In the listing below, start your output at the line with "Our History (241, 2189)" and end it after the line with "Returns & Refunds (439, 2233)", copying every line exactly.

** Opening RECORD SET block **

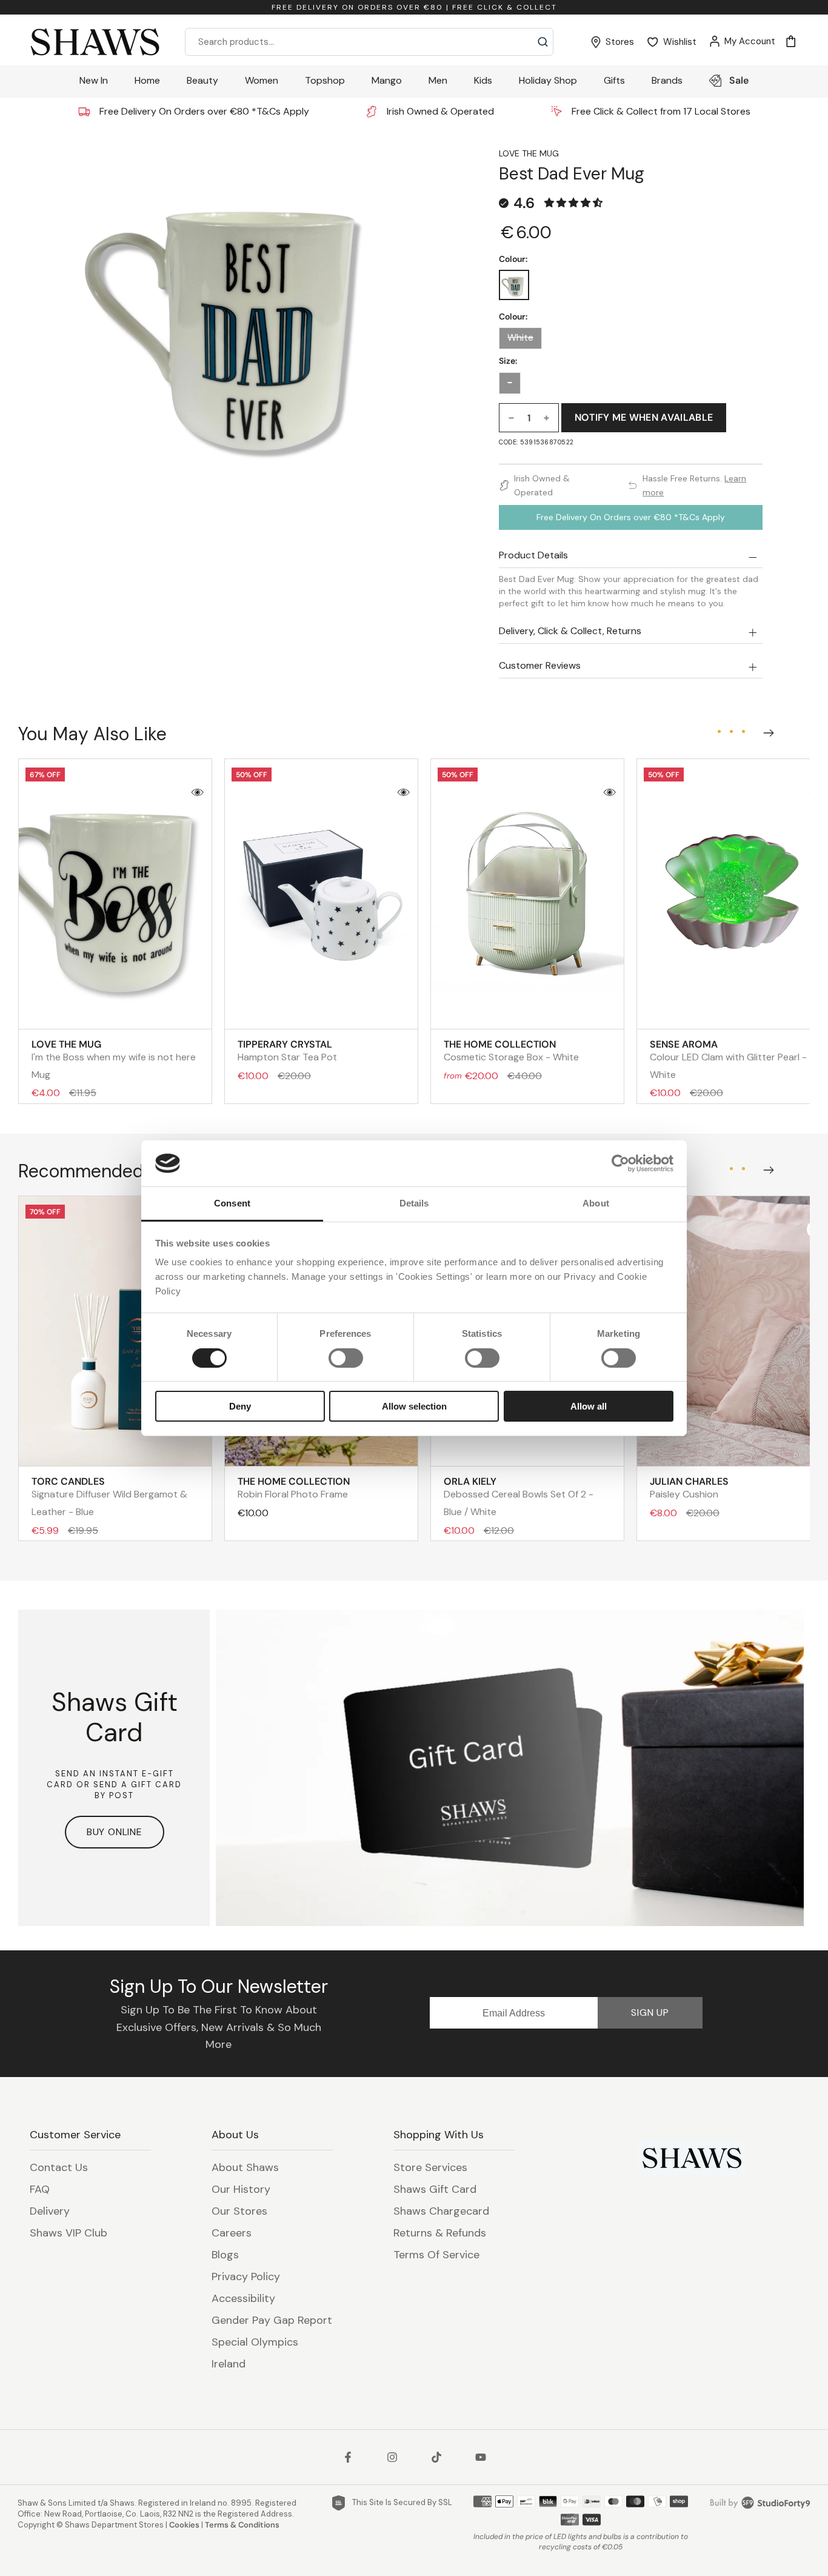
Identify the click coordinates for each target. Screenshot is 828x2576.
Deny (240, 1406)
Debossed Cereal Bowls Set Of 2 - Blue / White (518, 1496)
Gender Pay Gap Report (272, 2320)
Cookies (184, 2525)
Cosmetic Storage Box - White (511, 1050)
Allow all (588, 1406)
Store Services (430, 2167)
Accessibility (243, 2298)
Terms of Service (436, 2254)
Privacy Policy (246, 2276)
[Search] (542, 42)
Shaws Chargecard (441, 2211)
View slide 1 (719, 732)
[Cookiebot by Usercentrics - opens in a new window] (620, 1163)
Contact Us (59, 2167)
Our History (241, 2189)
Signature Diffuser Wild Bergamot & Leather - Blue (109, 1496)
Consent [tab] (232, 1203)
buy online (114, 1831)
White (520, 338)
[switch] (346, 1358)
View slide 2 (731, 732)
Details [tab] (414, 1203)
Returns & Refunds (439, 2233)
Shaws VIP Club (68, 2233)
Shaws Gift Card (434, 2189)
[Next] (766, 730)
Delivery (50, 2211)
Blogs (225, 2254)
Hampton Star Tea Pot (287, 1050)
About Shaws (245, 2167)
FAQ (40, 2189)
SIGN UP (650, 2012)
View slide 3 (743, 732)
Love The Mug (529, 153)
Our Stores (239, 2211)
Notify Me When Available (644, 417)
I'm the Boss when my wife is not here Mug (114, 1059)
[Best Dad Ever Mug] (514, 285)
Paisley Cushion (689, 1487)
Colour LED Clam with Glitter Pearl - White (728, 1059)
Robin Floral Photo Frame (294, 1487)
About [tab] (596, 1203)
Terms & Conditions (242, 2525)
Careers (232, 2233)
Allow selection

** Closing RECORD SET block **

*SOLUTION:*
Our History (241, 2189)
Signature Diffuser Wild Bergamot & Leather - Blue (109, 1496)
Consent [tab] (232, 1203)
buy online (114, 1831)
White (520, 338)
[switch] (346, 1358)
View slide 2 (731, 732)
Details [tab] (414, 1203)
Returns & Refunds (439, 2233)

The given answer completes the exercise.